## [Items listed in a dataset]
┌────────

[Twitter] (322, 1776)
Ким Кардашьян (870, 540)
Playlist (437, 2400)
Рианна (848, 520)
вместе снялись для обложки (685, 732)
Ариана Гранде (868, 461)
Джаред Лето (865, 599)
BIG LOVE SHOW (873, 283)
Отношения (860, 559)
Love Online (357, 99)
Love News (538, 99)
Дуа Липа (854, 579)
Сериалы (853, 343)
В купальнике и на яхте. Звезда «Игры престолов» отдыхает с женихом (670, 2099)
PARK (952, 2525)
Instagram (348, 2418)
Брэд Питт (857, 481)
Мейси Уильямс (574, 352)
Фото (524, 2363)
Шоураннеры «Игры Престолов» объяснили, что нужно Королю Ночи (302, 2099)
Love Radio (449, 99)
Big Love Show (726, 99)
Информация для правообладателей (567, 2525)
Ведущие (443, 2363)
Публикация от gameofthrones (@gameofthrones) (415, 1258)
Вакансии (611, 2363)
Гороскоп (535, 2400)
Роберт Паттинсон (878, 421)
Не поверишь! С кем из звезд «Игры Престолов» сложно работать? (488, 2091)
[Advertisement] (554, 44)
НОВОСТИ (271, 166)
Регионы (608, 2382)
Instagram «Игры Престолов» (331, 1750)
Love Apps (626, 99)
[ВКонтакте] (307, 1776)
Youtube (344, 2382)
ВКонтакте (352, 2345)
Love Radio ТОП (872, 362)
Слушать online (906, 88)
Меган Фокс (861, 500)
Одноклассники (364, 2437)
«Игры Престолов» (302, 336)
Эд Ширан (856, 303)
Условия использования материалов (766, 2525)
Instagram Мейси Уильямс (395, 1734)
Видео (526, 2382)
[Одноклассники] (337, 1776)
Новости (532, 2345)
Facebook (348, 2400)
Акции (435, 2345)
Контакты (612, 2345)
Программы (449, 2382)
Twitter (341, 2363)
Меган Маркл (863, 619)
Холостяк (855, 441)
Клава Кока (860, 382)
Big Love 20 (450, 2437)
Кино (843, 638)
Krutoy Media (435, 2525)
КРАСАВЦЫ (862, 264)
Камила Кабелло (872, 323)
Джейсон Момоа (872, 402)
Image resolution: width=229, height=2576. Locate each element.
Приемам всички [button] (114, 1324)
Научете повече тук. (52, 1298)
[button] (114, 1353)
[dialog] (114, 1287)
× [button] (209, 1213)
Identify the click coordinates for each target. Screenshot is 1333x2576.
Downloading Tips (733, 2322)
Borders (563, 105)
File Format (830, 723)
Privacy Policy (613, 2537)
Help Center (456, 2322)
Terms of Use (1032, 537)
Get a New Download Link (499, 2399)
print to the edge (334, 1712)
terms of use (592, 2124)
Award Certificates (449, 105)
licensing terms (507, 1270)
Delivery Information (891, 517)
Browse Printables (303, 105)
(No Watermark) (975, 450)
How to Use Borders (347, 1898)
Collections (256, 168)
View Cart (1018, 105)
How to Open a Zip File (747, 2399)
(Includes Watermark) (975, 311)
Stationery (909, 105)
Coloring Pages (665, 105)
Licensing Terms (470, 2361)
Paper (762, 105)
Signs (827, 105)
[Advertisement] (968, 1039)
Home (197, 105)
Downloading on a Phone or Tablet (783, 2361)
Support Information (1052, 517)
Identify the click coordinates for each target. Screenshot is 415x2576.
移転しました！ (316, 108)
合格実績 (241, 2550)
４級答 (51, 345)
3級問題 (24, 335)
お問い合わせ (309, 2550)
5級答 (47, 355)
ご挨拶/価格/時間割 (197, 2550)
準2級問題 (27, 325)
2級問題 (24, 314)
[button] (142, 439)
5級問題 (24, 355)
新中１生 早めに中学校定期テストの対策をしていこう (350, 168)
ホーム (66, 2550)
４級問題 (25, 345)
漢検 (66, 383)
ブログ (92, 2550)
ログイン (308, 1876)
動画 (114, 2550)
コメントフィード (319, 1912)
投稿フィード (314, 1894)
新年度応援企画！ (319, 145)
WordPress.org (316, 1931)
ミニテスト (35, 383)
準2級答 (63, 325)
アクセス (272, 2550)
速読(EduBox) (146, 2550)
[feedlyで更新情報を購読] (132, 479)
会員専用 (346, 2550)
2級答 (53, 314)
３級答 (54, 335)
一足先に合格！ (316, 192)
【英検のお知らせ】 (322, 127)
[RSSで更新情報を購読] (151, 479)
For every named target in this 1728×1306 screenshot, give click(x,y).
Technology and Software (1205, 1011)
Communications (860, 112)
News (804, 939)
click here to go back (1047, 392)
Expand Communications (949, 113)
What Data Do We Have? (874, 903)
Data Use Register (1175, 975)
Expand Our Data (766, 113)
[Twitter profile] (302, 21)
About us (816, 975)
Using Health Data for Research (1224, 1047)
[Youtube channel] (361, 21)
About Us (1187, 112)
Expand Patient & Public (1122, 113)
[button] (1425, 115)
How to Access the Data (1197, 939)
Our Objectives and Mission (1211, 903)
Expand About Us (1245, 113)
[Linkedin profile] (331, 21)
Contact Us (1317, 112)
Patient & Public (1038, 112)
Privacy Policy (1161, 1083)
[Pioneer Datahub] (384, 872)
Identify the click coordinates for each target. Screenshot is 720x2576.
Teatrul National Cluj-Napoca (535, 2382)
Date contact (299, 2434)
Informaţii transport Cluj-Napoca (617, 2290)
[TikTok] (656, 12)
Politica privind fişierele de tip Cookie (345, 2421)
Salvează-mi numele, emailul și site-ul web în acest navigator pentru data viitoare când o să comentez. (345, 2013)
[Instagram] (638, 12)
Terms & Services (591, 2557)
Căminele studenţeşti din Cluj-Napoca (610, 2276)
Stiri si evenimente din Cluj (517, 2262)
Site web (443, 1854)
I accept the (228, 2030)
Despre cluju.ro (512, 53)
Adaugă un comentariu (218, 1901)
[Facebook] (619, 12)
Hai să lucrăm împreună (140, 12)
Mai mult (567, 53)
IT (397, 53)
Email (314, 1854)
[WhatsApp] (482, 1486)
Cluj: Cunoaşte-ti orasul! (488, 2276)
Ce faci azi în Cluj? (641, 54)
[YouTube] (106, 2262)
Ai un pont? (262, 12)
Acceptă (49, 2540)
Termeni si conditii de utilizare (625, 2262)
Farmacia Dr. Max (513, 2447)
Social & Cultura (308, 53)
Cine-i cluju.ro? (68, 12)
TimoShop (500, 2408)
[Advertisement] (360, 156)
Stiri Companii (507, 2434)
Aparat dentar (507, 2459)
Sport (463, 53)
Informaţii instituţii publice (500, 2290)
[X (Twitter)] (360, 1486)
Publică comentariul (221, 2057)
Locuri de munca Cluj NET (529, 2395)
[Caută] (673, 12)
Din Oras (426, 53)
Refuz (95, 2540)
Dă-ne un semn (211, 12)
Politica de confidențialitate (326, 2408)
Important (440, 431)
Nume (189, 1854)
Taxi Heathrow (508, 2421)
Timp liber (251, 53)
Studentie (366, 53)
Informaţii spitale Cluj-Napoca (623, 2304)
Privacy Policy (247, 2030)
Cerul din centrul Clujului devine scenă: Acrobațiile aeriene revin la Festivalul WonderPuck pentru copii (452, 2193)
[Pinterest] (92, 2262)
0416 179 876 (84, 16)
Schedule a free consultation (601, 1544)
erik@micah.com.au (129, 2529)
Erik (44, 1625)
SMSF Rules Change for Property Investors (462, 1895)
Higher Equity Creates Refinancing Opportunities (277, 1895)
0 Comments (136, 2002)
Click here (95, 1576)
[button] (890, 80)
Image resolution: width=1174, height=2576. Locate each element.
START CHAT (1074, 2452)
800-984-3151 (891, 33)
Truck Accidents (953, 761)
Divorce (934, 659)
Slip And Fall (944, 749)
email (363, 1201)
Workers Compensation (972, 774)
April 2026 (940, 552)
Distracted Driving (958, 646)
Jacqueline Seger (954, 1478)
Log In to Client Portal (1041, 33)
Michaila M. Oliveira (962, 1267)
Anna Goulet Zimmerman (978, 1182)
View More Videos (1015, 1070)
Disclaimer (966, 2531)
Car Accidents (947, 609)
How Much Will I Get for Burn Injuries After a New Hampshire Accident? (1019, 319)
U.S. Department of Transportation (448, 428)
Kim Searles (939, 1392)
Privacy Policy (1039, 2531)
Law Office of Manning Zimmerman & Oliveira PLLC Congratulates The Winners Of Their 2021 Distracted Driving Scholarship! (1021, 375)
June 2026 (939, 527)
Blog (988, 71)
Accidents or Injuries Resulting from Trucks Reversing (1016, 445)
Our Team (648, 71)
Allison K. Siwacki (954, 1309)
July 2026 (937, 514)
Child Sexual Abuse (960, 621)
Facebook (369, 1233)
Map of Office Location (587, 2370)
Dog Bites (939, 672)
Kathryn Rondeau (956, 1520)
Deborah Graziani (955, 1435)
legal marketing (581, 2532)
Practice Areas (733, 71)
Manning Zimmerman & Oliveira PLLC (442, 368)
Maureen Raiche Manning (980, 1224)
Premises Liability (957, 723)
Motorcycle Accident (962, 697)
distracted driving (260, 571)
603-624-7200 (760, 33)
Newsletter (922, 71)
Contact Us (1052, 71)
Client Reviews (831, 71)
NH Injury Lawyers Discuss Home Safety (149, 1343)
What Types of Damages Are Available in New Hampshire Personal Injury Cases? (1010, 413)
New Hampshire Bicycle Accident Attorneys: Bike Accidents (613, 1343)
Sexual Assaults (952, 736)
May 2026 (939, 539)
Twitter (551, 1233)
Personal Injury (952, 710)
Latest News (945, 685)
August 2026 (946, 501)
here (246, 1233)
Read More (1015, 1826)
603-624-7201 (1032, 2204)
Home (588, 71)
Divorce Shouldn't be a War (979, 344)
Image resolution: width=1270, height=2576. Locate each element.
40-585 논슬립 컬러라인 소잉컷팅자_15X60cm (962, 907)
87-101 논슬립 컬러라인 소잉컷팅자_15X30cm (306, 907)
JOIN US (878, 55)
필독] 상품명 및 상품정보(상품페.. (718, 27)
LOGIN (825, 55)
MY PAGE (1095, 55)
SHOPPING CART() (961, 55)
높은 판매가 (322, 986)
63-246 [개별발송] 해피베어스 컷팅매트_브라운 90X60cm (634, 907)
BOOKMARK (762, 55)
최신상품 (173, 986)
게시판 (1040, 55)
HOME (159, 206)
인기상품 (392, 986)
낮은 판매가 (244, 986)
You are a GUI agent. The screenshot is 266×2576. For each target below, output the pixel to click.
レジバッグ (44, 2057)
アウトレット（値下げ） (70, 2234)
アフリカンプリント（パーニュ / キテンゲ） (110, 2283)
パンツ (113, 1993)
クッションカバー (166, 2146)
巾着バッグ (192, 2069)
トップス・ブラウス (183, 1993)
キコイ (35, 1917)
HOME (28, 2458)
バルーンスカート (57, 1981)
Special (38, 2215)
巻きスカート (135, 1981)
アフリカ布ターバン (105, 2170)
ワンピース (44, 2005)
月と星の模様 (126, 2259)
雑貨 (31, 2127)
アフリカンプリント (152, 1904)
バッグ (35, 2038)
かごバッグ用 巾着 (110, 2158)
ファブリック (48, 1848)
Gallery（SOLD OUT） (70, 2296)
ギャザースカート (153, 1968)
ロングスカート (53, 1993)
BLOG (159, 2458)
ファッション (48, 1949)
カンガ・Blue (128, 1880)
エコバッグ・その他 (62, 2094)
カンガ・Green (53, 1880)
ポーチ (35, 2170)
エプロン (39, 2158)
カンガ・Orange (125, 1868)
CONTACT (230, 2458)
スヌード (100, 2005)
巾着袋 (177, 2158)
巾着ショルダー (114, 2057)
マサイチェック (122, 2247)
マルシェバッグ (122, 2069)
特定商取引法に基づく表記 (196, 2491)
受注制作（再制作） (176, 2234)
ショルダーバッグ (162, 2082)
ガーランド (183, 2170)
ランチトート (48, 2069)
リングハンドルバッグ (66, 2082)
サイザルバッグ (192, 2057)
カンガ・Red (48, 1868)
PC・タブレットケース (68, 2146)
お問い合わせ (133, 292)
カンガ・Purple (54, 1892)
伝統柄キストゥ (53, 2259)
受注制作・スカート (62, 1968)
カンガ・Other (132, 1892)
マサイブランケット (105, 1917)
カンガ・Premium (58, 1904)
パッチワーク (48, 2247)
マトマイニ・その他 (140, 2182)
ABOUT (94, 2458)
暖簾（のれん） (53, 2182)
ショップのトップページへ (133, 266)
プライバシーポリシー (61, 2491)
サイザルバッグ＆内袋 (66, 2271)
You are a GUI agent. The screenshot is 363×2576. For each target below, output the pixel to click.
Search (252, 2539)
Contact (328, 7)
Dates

└────────

## [What the task asks]
Using the records above, set down exactly the lines from the one with "0 Comments (136, 2002)" through the one with "Anna Goulet Zimmerman (978, 1182)", inclusive, and nothing more.

## [Exercise solution]
0 Comments (136, 2002)
Click here (95, 1576)
[button] (890, 80)
Image resolution: width=1174, height=2576. Locate each element.
START CHAT (1074, 2452)
800-984-3151 (891, 33)
Truck Accidents (953, 761)
Divorce (934, 659)
Slip And Fall (944, 749)
email (363, 1201)
Workers Compensation (972, 774)
April 2026 (940, 552)
Distracted Driving (958, 646)
Jacqueline Seger (954, 1478)
Log In to Client Portal (1041, 33)
Michaila M. Oliveira (962, 1267)
Anna Goulet Zimmerman (978, 1182)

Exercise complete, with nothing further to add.